**What you will do:**
In the entries below, how many lines contain the string "community"? Respond with the number only.

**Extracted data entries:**
>>
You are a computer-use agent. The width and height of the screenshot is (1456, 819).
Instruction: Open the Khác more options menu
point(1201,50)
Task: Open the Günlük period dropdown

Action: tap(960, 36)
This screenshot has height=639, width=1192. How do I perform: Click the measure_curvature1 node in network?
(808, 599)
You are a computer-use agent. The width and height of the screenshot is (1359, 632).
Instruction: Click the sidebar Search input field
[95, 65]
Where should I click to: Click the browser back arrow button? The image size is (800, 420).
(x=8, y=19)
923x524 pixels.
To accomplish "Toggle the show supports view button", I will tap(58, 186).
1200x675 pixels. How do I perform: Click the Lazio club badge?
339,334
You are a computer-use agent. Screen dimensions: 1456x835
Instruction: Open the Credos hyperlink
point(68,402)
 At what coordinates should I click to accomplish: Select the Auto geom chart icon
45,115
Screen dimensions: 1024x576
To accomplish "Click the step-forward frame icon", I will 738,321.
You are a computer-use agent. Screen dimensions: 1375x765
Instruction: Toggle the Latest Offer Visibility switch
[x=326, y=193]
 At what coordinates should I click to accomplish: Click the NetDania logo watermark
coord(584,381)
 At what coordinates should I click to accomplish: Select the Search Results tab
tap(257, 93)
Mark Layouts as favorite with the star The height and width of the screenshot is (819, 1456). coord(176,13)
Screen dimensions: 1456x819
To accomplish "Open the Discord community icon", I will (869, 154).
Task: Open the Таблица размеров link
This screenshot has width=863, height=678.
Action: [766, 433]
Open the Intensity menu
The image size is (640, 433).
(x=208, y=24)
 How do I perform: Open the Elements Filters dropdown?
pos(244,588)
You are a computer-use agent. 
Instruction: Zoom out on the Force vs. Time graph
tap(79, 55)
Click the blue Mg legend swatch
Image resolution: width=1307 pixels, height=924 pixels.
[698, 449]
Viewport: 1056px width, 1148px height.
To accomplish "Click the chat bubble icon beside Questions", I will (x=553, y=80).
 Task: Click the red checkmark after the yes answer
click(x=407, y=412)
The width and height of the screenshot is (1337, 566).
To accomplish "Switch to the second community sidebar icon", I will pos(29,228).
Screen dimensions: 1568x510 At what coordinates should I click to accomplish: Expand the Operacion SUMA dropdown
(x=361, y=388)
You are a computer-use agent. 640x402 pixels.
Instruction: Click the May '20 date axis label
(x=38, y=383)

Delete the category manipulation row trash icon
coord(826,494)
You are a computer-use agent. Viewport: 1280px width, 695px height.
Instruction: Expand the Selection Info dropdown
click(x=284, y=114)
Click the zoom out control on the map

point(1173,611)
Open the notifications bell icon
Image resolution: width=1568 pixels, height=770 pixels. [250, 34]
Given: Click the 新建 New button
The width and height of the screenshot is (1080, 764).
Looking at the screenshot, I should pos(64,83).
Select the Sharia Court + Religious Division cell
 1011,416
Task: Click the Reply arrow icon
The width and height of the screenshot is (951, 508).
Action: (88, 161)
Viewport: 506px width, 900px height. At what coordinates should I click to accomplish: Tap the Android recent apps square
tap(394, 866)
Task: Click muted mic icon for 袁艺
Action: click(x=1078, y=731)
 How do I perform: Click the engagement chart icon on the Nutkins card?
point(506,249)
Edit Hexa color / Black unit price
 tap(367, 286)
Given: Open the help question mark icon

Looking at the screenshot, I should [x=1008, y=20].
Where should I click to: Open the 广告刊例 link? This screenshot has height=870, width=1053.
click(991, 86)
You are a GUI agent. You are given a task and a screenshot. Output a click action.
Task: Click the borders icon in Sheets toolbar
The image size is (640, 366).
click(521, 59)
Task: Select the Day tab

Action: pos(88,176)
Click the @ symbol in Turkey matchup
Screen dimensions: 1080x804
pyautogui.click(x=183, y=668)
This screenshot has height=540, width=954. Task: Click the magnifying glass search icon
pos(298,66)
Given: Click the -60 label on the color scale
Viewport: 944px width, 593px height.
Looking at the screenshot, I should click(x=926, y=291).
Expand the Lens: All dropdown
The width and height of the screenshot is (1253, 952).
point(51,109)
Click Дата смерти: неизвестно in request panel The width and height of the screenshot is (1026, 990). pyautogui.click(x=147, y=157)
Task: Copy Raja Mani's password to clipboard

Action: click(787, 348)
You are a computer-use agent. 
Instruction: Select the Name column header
<<
**Result for this exercise:**
2